_INPUT DATA_:

- - - - -

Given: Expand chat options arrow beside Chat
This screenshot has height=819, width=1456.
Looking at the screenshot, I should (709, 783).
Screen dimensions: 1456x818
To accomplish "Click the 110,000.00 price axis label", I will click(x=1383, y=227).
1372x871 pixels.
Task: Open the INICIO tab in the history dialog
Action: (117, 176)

- - - - -

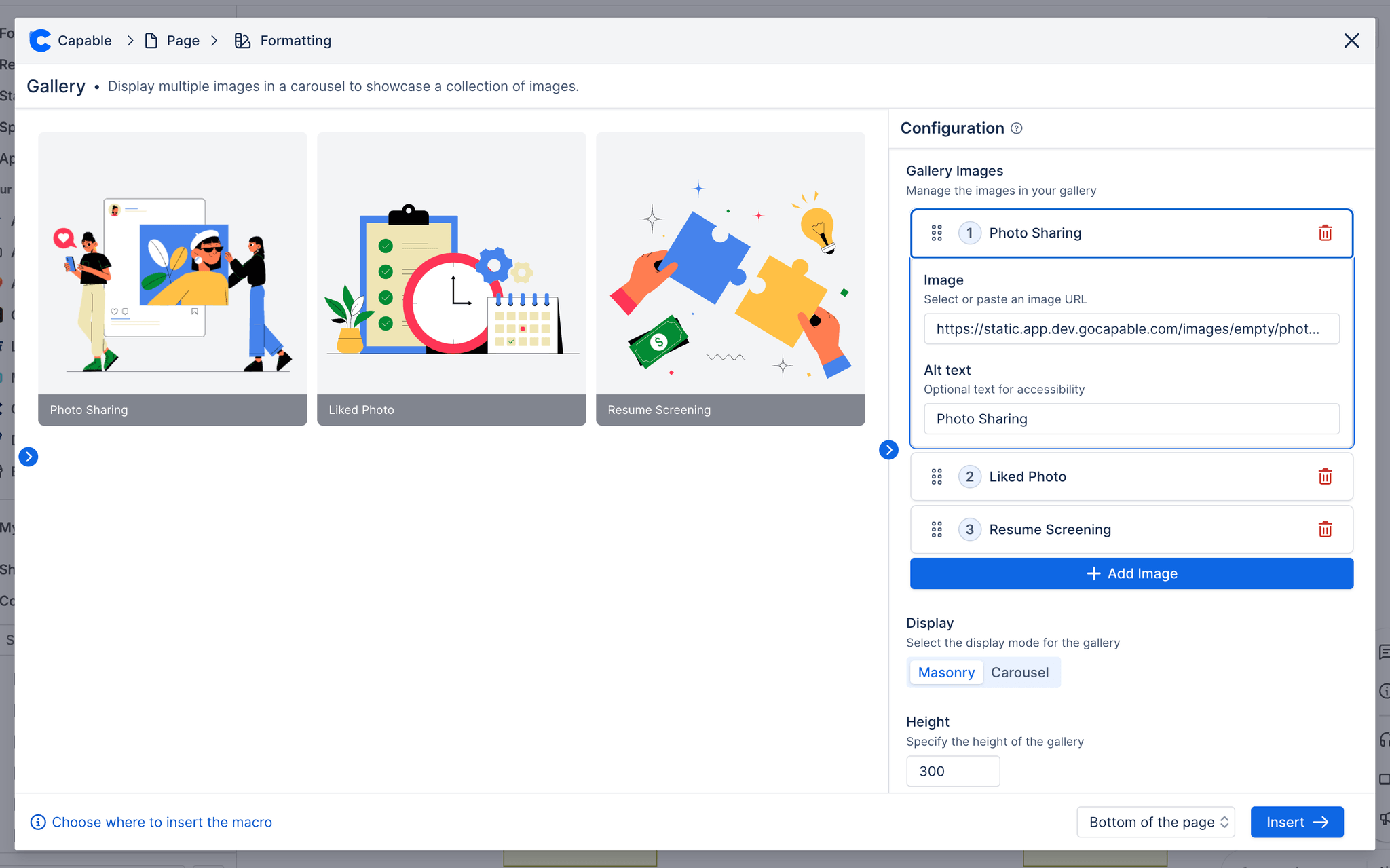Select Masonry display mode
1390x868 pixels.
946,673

- - - - -

Reproduce only the lines above spanning from the line containing "Given: Expand chat options arrow beside Chat" through the line containing "Screen dimensions: 1456x818", word for word.

Given: Expand chat options arrow beside Chat
This screenshot has height=819, width=1456.
Looking at the screenshot, I should (709, 783).
Screen dimensions: 1456x818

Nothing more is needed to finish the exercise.